All of lore.kernel.org
 help / color / mirror / Atom feed
From: James Simmons <jsimmons@infradead.org>
To: lustre-devel@lists.lustre.org
Subject: [lustre-devel] [PATCH 17/28] lustre: ldlm: Make lru clear always discard read lock pages
Date: Sun, 14 Oct 2018 14:58:07 -0400	[thread overview]
Message-ID: <1539543498-29105-18-git-send-email-jsimmons@infradead.org> (raw)
In-Reply-To: <1539543498-29105-1-git-send-email-jsimmons@infradead.org>

From: Patrick Farrell <paf@cray.com>

A significant amount of time is sometimes spent during
lru clearing (IE, echo 'clear' > lru_size) checking
pages to see if they are covered by another read lock.
Since all unused read locks will be destroyed by this
operation, the pages will be freed momentarily anyway,
and this is a waste of time.

This patch sets the LDLM_FL_DISCARD_DATA flag on all the PR
locks which are slated for cancellation by
ldlm_prepare_lru_list when it is called from
ldlm_ns_drop_cache.

The case where another lock covers those pages (and is in
use and so does not get cancelled by lru clear) is safe for
a few reasons:

1. When discarding pages, we wait (discard_cb->cl_page_own)
   until they are in the cached state before invalidating.
   So if they are actively in use, we'll wait until that use
   is done.

2. Removal of pages under a read lock is something that can
   happen due to memory pressure, since these are VFS cache
   pages. If a client reads something which is then removed
   from the cache and goes to read it again, this will simply
   generate a new read request.

This has a performance cost for that reader, but if anyone
is clearing the ldlm lru while actively doing I/O in that
namespace, then they cannot expect good performance.

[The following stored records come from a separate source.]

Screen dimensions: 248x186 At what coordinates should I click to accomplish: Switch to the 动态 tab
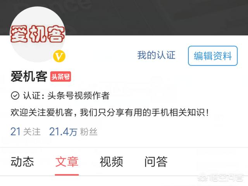point(22,162)
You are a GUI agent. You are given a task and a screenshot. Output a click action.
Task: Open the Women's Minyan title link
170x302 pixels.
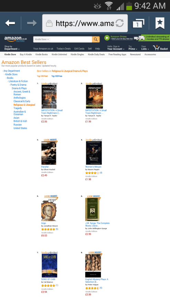point(93,167)
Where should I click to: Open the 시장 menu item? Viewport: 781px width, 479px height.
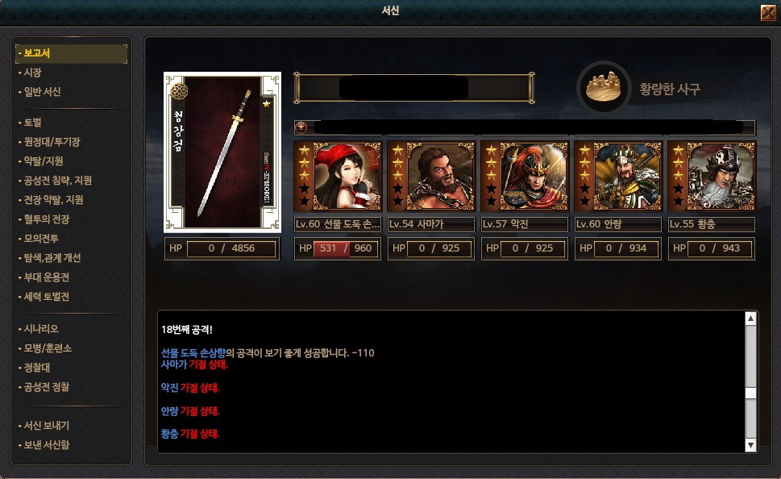pyautogui.click(x=33, y=73)
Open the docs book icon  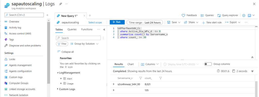click(x=249, y=15)
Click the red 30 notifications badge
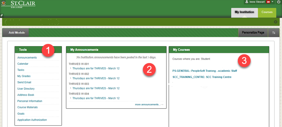The height and width of the screenshot is (127, 282). [x=268, y=2]
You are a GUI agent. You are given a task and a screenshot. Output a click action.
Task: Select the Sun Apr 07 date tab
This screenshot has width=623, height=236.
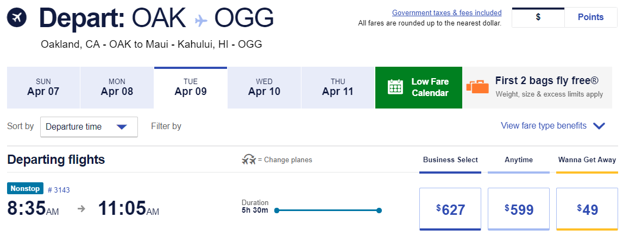[x=43, y=87]
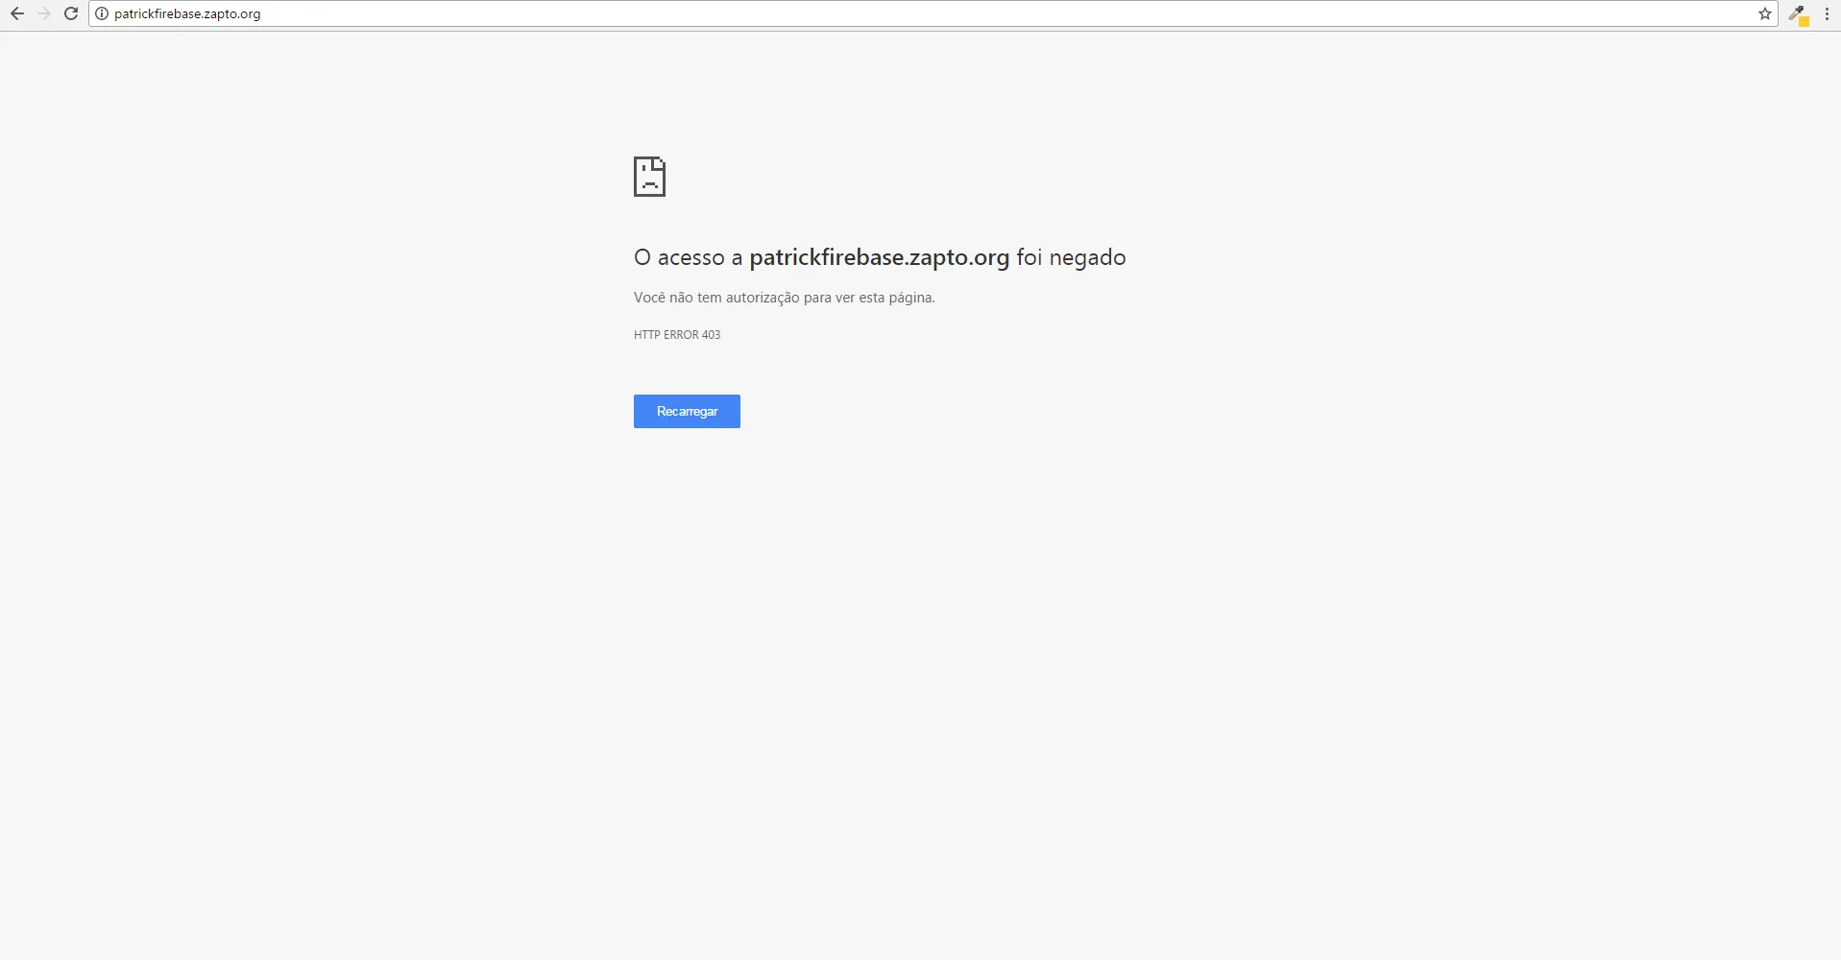Screen dimensions: 1841x960
Task: Click the words 'foi negado' in heading
Action: pos(1071,257)
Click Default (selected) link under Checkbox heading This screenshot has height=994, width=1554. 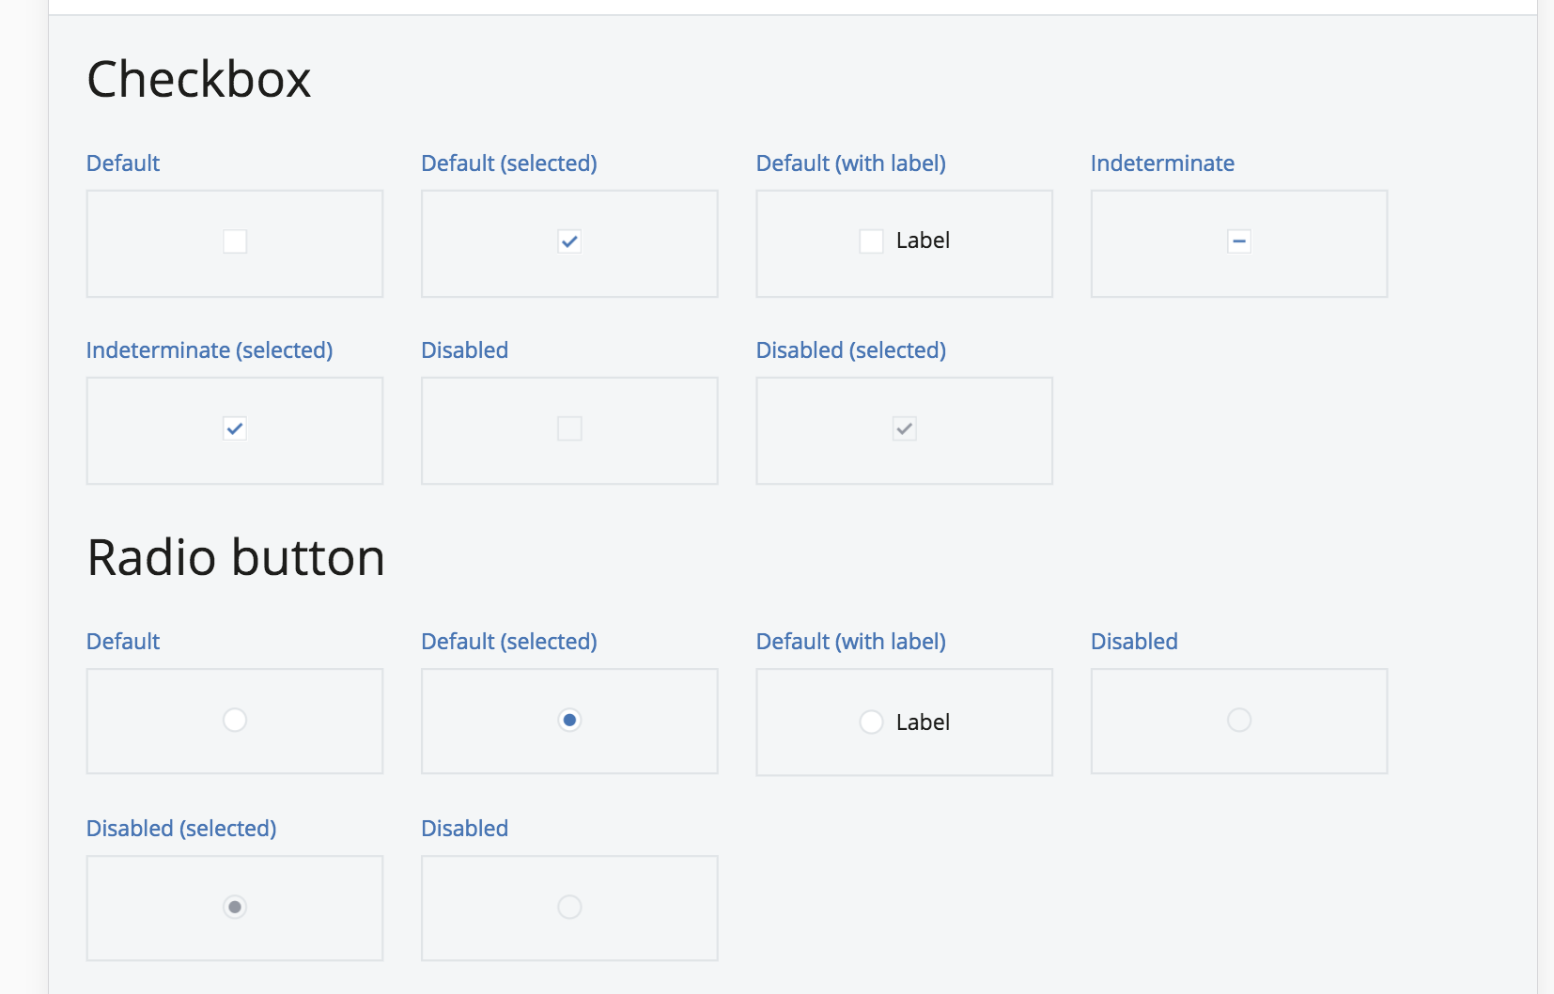click(x=508, y=163)
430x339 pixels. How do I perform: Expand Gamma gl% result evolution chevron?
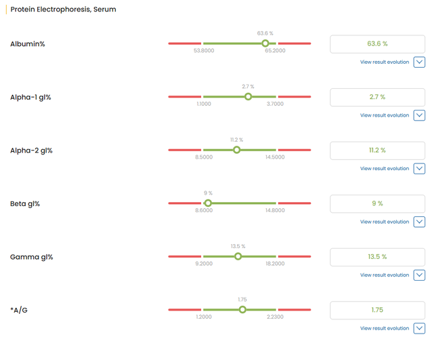[419, 275]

In the case of many read locks on a single resource, this
improves cleanup time dramatically.  In internal testing at
Cray with ~80,000 read locks on a single file, this improves
cleanup time from ~60 seconds to ~0.5 seconds.  This also
slightly improves cleanup speed in the case of 1 or a few
read locks on a file.

Signed-off-by: Patrick Farrell <paf@cray.com>
WC-bug-id: https://jira.whamcloud.com/browse/LU-8276
Reviewed-on: https://review.whamcloud.com/20785
Reviewed-by: Andreas Dilger <adilger@whamcloud.com>
Reviewed-by: Jinshan Xiong <jinshan.xiong@gmail.com>
Reviewed-by: Oleg Drokin <green@whamcloud.com>
Signed-off-by: James Simmons <jsimmons@infradead.org>
---
 drivers/staging/lustre/lustre/include/lustre_dlm_flags.h |  2 +-
 drivers/staging/lustre/lustre/ldlm/ldlm_internal.h       |  6 ++++++
 drivers/staging/lustre/lustre/ldlm/ldlm_request.c        |  9 +++++++++
 drivers/staging/lustre/lustre/ldlm/ldlm_resource.c       |  6 ++++--
 drivers/staging/lustre/lustre/osc/osc_cache.c            |  4 ++--
 drivers/staging/lustre/lustre/osc/osc_cl_internal.h      |  2 +-
 drivers/staging/lustre/lustre/osc/osc_lock.c             | 10 +++++-----
 drivers/staging/lustre/lustre/osc/osc_object.c           |  2 +-
 8 files changed, 29 insertions(+), 12 deletions(-)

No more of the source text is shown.